The sanctum sanctorum, at one end of a long hall, houses a white marble idol of Sri Ramakrishna. A transparent glass partition separates the devotees from the idol. The Prime Minister was escorted till the idol through a gate that only the priests who offer puja to the deity are allowed to use.
To the southeast of the original Belur Math shrine stands Swami Vivekananda's room with a balcony that overlooks the Hooghly to the east. He had lived here till he died in 1902. The first-floor room, usually opened only to VIPs, has a collection of items that he had used, including his bed, table, walking stick and slippers.
In the courtyard in front of the room stands a mango tree under which Vivekananda would meet visitors and devotees, seated on a camp cot.
"The Prime Minister spent nearly 25 minutes meditating on the floor of this room," a monk said. "As he stepped out of the room, he looked so much at peace."
A senior monk of the Ramakrishna Math and Mission said Modi expressed gratitude to the authorities for allowing him to meditate there. "He was very happy spending time inside Swami Vivekananda's first-floor room.
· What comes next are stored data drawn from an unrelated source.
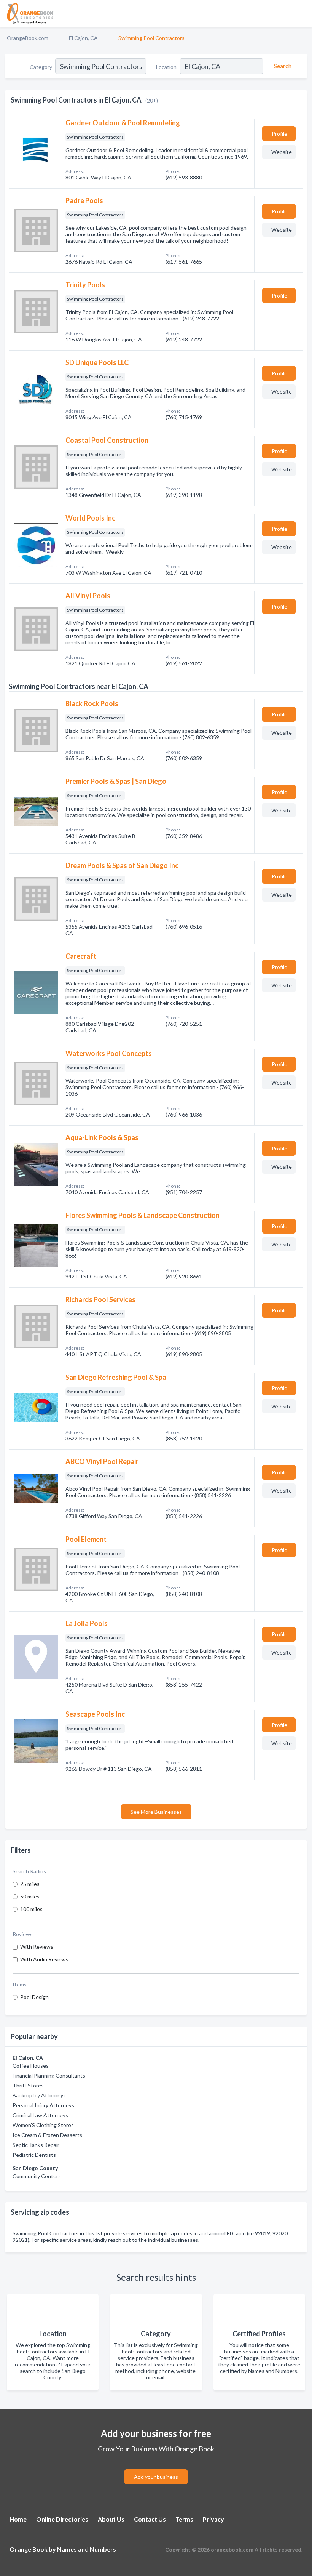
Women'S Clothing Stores (43, 2125)
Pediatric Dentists (34, 2154)
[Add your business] (156, 2467)
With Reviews (36, 1946)
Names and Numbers (86, 2549)
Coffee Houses (31, 2065)
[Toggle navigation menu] (301, 13)
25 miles (30, 1884)
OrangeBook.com (27, 38)
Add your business (156, 2476)
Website (281, 152)
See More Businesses (156, 1812)
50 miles (30, 1896)
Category (41, 67)
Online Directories (62, 2519)
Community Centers (37, 2176)
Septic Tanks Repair (36, 2145)
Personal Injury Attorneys (43, 2105)
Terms (184, 2519)
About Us (111, 2519)
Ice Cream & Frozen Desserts (47, 2135)
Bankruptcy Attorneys (39, 2095)
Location (166, 67)
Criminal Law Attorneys (40, 2115)
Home (18, 2519)
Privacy (213, 2519)
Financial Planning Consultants (49, 2075)
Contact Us (150, 2519)
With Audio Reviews (44, 1959)
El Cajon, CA (83, 38)
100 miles (31, 1909)
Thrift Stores (28, 2085)
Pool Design (34, 1997)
After meditating, he offering pranam by rubbing his head on the wooden slippers of Swamiji."
The glass casing over the slippers had been removed for Modi to pay his respects to the man he considers his spiritual guru.
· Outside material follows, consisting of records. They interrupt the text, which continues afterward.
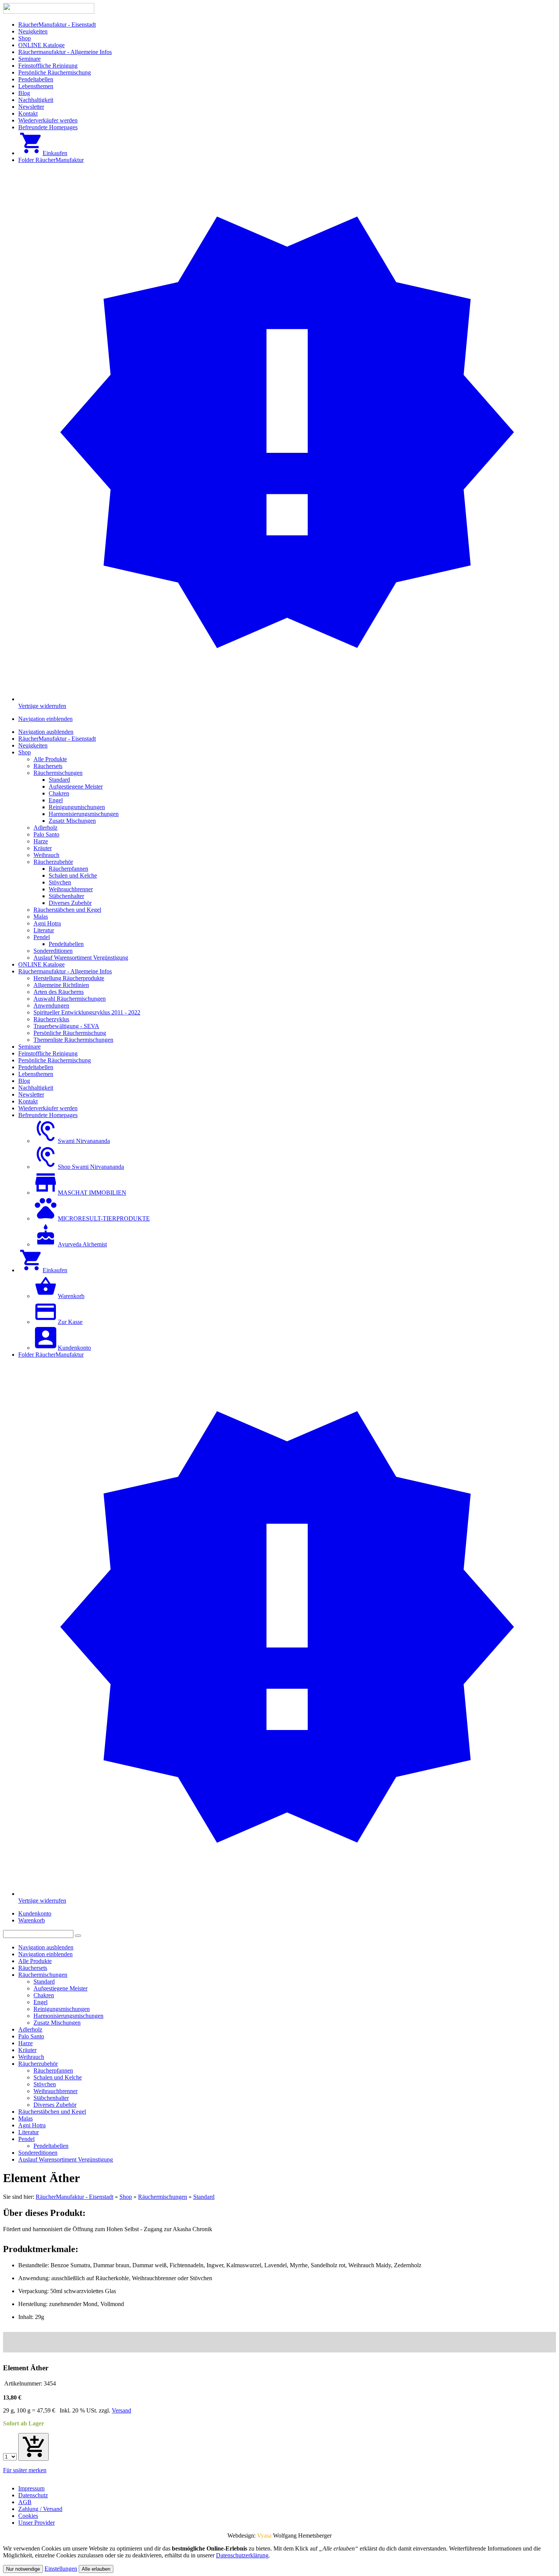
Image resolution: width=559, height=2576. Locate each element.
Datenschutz (33, 2495)
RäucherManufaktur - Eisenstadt (74, 2196)
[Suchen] (78, 1936)
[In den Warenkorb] (33, 2447)
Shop (125, 2196)
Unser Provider (36, 2522)
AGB (25, 2502)
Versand (121, 2410)
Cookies (28, 2516)
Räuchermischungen (162, 2196)
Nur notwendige (23, 2569)
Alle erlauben (96, 2569)
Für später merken (24, 2470)
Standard (203, 2196)
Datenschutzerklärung (242, 2555)
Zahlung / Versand (40, 2509)
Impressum (31, 2488)
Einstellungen (60, 2568)
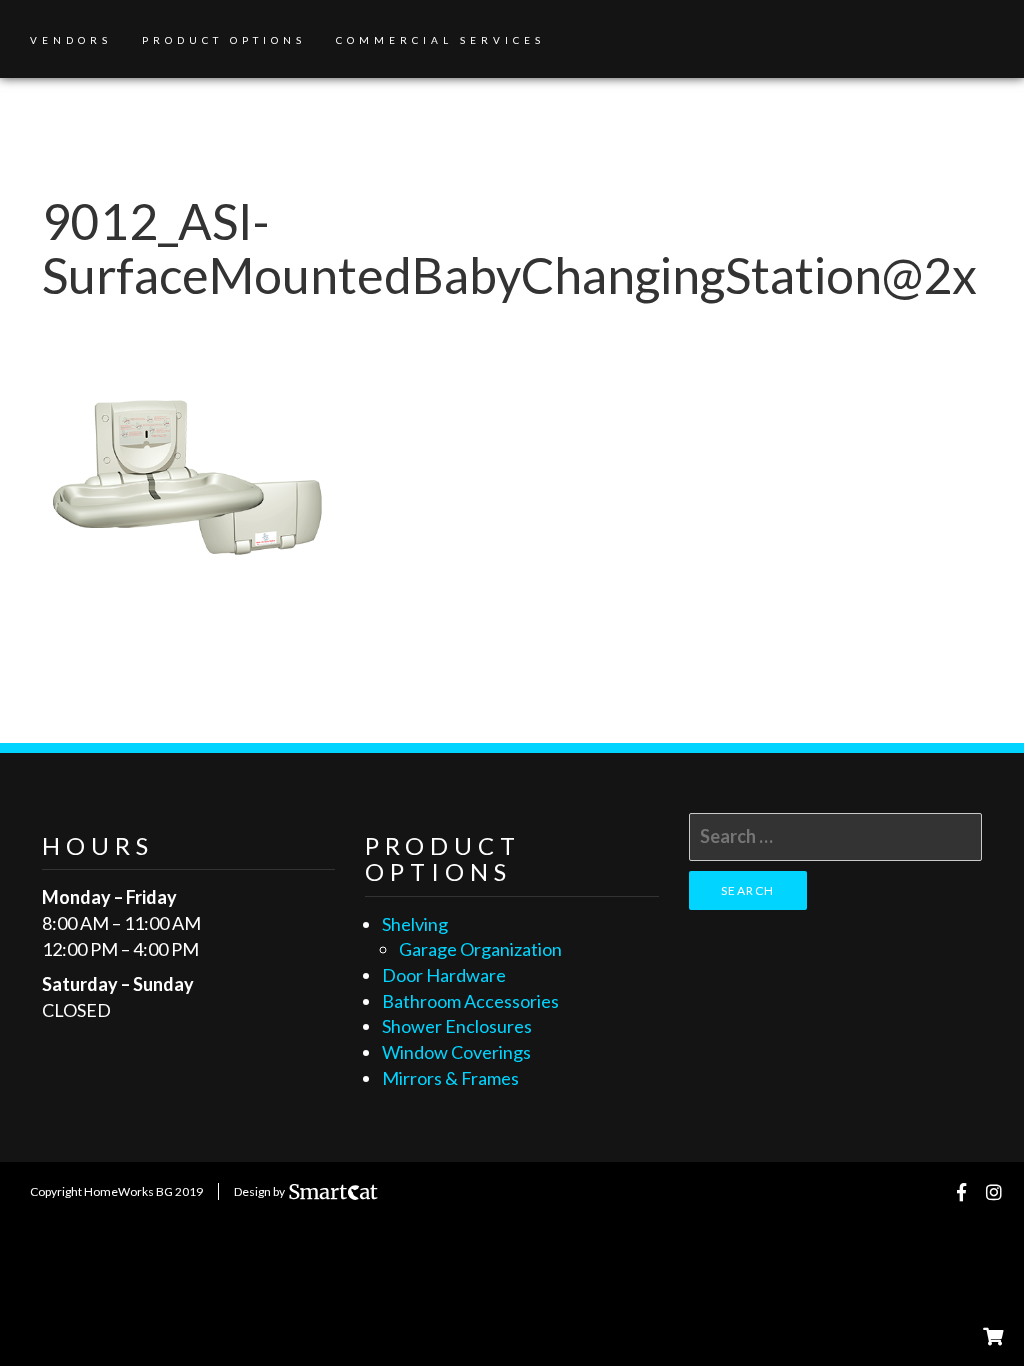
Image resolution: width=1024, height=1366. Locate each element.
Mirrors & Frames (450, 1078)
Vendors (71, 40)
Modi had last meditated in Swami Vivekananda's room in 2013, when he was the chief minister of Gujarat. An air-conditioner has been installed in the room since that visit.
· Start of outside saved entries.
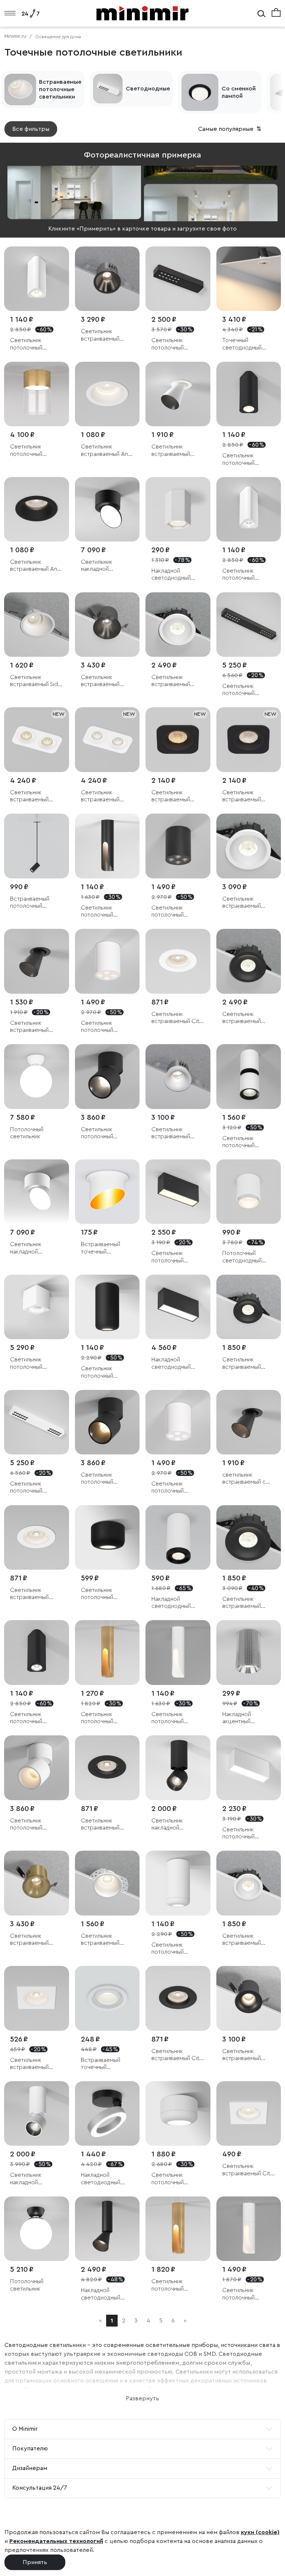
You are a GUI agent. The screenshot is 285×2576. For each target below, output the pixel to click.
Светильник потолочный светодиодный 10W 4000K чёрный (107, 1372)
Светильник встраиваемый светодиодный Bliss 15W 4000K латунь (36, 1940)
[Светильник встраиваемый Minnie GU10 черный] (107, 1767)
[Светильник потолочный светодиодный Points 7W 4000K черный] (177, 846)
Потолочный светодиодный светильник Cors (244, 1257)
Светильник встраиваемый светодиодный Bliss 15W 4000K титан (107, 681)
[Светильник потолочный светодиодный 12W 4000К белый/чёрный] (248, 1076)
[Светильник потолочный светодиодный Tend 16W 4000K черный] (248, 624)
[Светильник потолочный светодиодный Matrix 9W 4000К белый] (36, 1307)
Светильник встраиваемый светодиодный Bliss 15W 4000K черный (248, 2055)
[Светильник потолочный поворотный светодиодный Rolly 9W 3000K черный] (107, 1422)
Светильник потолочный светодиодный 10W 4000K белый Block (248, 1833)
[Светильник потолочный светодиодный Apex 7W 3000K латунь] (107, 1652)
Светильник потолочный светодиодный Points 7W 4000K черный (174, 911)
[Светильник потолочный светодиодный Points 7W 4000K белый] (177, 1422)
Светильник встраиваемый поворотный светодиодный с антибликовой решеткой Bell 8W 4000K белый (176, 450)
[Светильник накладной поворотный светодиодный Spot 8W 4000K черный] (177, 1767)
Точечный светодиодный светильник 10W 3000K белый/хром (244, 344)
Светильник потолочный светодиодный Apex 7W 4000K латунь (173, 2285)
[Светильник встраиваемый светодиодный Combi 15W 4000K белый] (177, 624)
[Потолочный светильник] (36, 1076)
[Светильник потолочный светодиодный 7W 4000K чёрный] (107, 1537)
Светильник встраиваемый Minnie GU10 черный (100, 1824)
Meditation over, the Prime Minister visited the temples of Swami Brahmananda, Sri Sarada Devi and Swami Vivekananda, all on the riverbank. Like many devotees do, he circled the Sarada Devi temple once.
Modi had breakfast with senior monks in a ground-floor room in a building opposite the main temple in the complex. The breakfast platter included upma, pakora, white sweets made of cottage cheese, fruits, small samosas, rice crispies, peanuts, a bowl of payesh and a cup of Darjeeling second flush tea, sources said.
"The Prime Minister nibbled at the food but he did finish the bowl of payesh because it had been offered as prasad," a monk said.
On Saturday too, the Prime Minister had a couple spoons of payesh while visiting the ailing president of the Ramakrishna Math and Mission, Swami Atmasthananda, at the Ramakrishna Mission Seva Pratisthan.
The building in which he had his Sunday breakfast used to be main office building of the Mission. In 1966, a young Modi had met the then president of the Mission, Swami Madhavananda, hoping to join the order as a brahmachari. Swami Madhavananda dissuaded the young Modi, saying his calling lay elsewhere. Swami Atmasthananda, then the head of the Rajkot unit of the order, had referred Modi to Belur Math.
During his discussion with senior monks, Modi said that the 150th birth anniversary of Sister Nivedita should be observed properly. Nivedita, a disciple of Swami Vivekananda, was born in 1867.
Before leaving Belur around 9.35am, Modi had his picture taken with the monks, a rare sight at a place where young brahmacharis usually have their picture taken formally alongside senior monks only once: when they are ordained as monks.
After the photo-op, the Prime Minister joined the monks in chanting Vedic hymns that ended with a chorus of " shanti, shanti, shanti". He left for Asansol with an uttoriyo, a dhoti, a shawl and several books on Sri Ramakrishna and Swami Vivekananda as gifts.